What is expected —
Skipping all pictures, set down the lines of the listing from the first through the one with "kwiecień 2023 (562, 1344)".

━━━ Supplied information ━━━

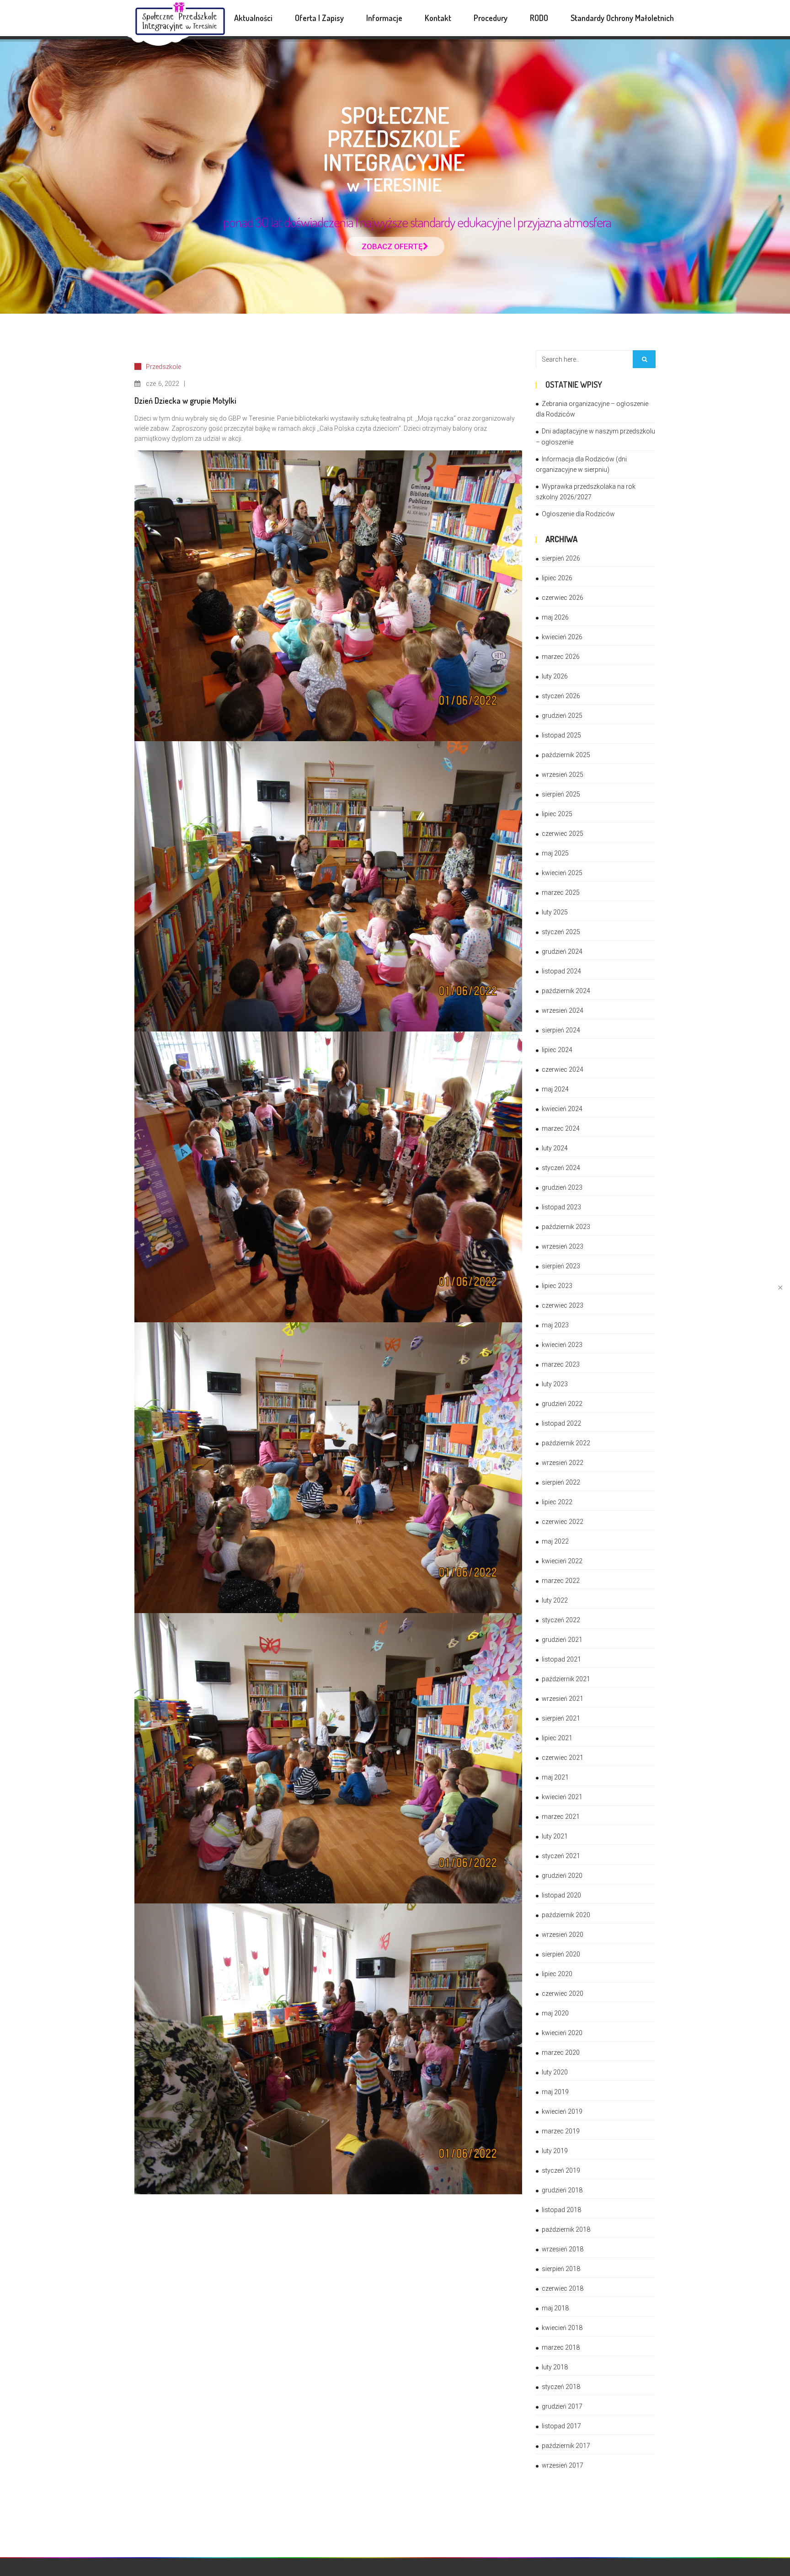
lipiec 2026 (557, 578)
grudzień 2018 (562, 2190)
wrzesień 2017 (562, 2465)
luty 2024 (555, 1148)
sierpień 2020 (561, 1954)
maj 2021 (555, 1777)
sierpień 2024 (561, 1030)
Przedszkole (163, 366)
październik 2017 (566, 2445)
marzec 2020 (561, 2052)
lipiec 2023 (557, 1285)
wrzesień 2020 (562, 1934)
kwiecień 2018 (562, 2327)
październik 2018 (566, 2229)
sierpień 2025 (561, 794)
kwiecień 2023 (562, 1344)
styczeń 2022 (561, 1620)
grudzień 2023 (562, 1187)
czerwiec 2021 (562, 1757)
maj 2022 (555, 1541)
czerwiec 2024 (562, 1069)
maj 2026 (555, 617)
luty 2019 (555, 2150)
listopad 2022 (561, 1423)
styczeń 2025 (561, 931)
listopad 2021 (561, 1659)
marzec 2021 (561, 1816)
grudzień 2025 (562, 715)
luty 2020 (555, 2072)
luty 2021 (555, 1836)
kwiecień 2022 (562, 1561)
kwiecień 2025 (562, 872)
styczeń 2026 (561, 696)
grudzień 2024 (562, 951)
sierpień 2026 (561, 558)
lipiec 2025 (557, 814)
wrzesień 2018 (562, 2249)
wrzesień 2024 (562, 1010)
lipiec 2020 (557, 1973)
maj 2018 (555, 2308)
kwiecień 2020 (562, 2032)
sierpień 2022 (561, 1482)
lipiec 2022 (557, 1502)
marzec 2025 (561, 892)
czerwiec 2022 (562, 1521)
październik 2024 (566, 990)
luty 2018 (555, 2367)
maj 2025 (555, 853)
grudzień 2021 (562, 1639)
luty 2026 (555, 676)
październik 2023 (566, 1226)
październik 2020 (566, 1915)
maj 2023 (555, 1325)
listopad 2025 (561, 735)
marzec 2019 (561, 2131)
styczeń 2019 (561, 2170)
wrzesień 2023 (562, 1246)
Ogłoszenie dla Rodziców (578, 514)
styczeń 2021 (561, 1856)
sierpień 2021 (561, 1718)
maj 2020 (555, 2013)
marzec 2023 (561, 1364)
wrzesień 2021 (562, 1698)
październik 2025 (566, 755)
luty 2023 (555, 1384)
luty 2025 (555, 912)
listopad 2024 (561, 971)
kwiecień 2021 (562, 1797)
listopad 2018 (561, 2209)
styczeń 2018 (561, 2386)
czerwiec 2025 (562, 833)
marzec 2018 (561, 2347)
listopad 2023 (561, 1207)
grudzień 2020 (562, 1875)
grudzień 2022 (562, 1403)
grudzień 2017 (562, 2406)
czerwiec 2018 (562, 2288)
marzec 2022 (561, 1580)
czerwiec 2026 (562, 597)
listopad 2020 (561, 1895)
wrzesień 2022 (562, 1462)
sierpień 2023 (561, 1266)
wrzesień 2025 (562, 774)
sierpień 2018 (561, 2268)
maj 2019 (555, 2091)
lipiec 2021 (557, 1738)
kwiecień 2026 (562, 637)
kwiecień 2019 (562, 2111)
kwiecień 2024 (562, 1108)
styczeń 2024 (561, 1167)
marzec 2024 (561, 1128)
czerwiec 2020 (562, 1993)
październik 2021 (566, 1679)
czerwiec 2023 (562, 1305)
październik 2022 (566, 1443)
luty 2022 (555, 1600)
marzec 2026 (561, 656)
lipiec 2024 (557, 1049)
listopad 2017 (561, 2426)
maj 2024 (555, 1089)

━━━

Completed task —
lipiec 2026 (557, 578)
grudzień 2018 (562, 2190)
wrzesień 2017 (562, 2465)
luty 2024 (555, 1148)
sierpień 2020 (561, 1954)
maj 2021 (555, 1777)
sierpień 2024 (561, 1030)
Przedszkole (163, 366)
październik 2017 (566, 2445)
marzec 2020 (561, 2052)
lipiec 2023 (557, 1285)
wrzesień 2020 (562, 1934)
kwiecień 2018 (562, 2327)
październik 2018 (566, 2229)
sierpień 2025 (561, 794)
kwiecień 2023 (562, 1344)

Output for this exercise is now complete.